Pixel coordinate grounding data:
::::::::

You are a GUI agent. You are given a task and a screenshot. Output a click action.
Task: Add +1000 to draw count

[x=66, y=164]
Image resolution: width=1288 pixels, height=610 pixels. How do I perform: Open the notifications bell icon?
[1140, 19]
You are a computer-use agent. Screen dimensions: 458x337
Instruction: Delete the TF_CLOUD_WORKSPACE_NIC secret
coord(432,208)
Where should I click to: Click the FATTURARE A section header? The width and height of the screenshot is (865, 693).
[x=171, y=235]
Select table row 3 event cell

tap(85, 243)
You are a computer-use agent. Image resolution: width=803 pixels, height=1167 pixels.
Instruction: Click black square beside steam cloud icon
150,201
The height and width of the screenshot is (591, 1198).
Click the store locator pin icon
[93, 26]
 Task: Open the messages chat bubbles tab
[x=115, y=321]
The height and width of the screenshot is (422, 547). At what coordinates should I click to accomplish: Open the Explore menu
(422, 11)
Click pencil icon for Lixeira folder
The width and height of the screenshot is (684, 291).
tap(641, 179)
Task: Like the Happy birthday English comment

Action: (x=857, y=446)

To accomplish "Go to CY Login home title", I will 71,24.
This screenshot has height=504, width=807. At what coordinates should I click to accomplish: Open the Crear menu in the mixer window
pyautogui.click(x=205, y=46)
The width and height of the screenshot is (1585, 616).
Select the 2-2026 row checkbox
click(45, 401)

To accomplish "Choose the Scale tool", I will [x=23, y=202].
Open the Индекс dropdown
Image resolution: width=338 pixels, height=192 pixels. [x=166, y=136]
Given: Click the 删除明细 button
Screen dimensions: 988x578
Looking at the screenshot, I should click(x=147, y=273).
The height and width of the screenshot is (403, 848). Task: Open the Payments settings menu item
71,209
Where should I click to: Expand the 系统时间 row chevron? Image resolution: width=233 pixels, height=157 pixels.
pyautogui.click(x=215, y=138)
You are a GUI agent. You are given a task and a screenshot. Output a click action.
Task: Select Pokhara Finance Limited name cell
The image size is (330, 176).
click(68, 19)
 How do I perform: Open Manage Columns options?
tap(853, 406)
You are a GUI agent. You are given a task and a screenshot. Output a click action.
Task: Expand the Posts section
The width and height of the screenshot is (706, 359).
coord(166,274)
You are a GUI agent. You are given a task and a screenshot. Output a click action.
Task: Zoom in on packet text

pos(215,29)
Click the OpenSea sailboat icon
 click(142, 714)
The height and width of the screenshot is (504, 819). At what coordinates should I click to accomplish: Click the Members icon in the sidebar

::::::::

Could you transcribe each entry exactly as it stands?

**Response for this exercise**:
You are a GUI agent. You are given a task and a screenshot. Output a click action.
Task: Add +1000 to draw count

[x=66, y=164]
Image resolution: width=1288 pixels, height=610 pixels. How do I perform: Open the notifications bell icon?
[1140, 19]
You are a computer-use agent. Screen dimensions: 458x337
Instruction: Delete the TF_CLOUD_WORKSPACE_NIC secret
coord(432,208)
Where should I click to: Click the FATTURARE A section header? The width and height of the screenshot is (865, 693).
[x=171, y=235]
Select table row 3 event cell

tap(85, 243)
You are a computer-use agent. Image resolution: width=803 pixels, height=1167 pixels.
Instruction: Click black square beside steam cloud icon
150,201
The height and width of the screenshot is (591, 1198).
Click the store locator pin icon
[93, 26]
 Task: Open the messages chat bubbles tab
[x=115, y=321]
The height and width of the screenshot is (422, 547). At what coordinates should I click to accomplish: Open the Explore menu
(422, 11)
Click pencil icon for Lixeira folder
The width and height of the screenshot is (684, 291).
tap(641, 179)
Task: Like the Happy birthday English comment

Action: (x=857, y=446)

To accomplish "Go to CY Login home title", I will 71,24.
This screenshot has height=504, width=807. At what coordinates should I click to accomplish: Open the Crear menu in the mixer window
pyautogui.click(x=205, y=46)
The width and height of the screenshot is (1585, 616).
Select the 2-2026 row checkbox
click(45, 401)

To accomplish "Choose the Scale tool", I will [x=23, y=202].
Open the Индекс dropdown
Image resolution: width=338 pixels, height=192 pixels. [x=166, y=136]
Given: Click the 删除明细 button
Screen dimensions: 988x578
Looking at the screenshot, I should click(x=147, y=273).
The height and width of the screenshot is (403, 848). Task: Open the Payments settings menu item
71,209
Where should I click to: Expand the 系统时间 row chevron? Image resolution: width=233 pixels, height=157 pixels.
pyautogui.click(x=215, y=138)
You are a GUI agent. You are given a task and a screenshot. Output a click action.
Task: Select Pokhara Finance Limited name cell
The image size is (330, 176).
click(68, 19)
 How do I perform: Open Manage Columns options?
tap(853, 406)
You are a GUI agent. You are given a task and a screenshot. Output a click action.
Task: Expand the Posts section
The width and height of the screenshot is (706, 359).
coord(166,274)
You are a GUI agent. You are given a task and a screenshot. Output a click action.
Task: Zoom in on packet text

pos(215,29)
Click the OpenSea sailboat icon
 click(142, 714)
The height and width of the screenshot is (504, 819). At what coordinates should I click to accomplish: Click the Members icon in the sidebar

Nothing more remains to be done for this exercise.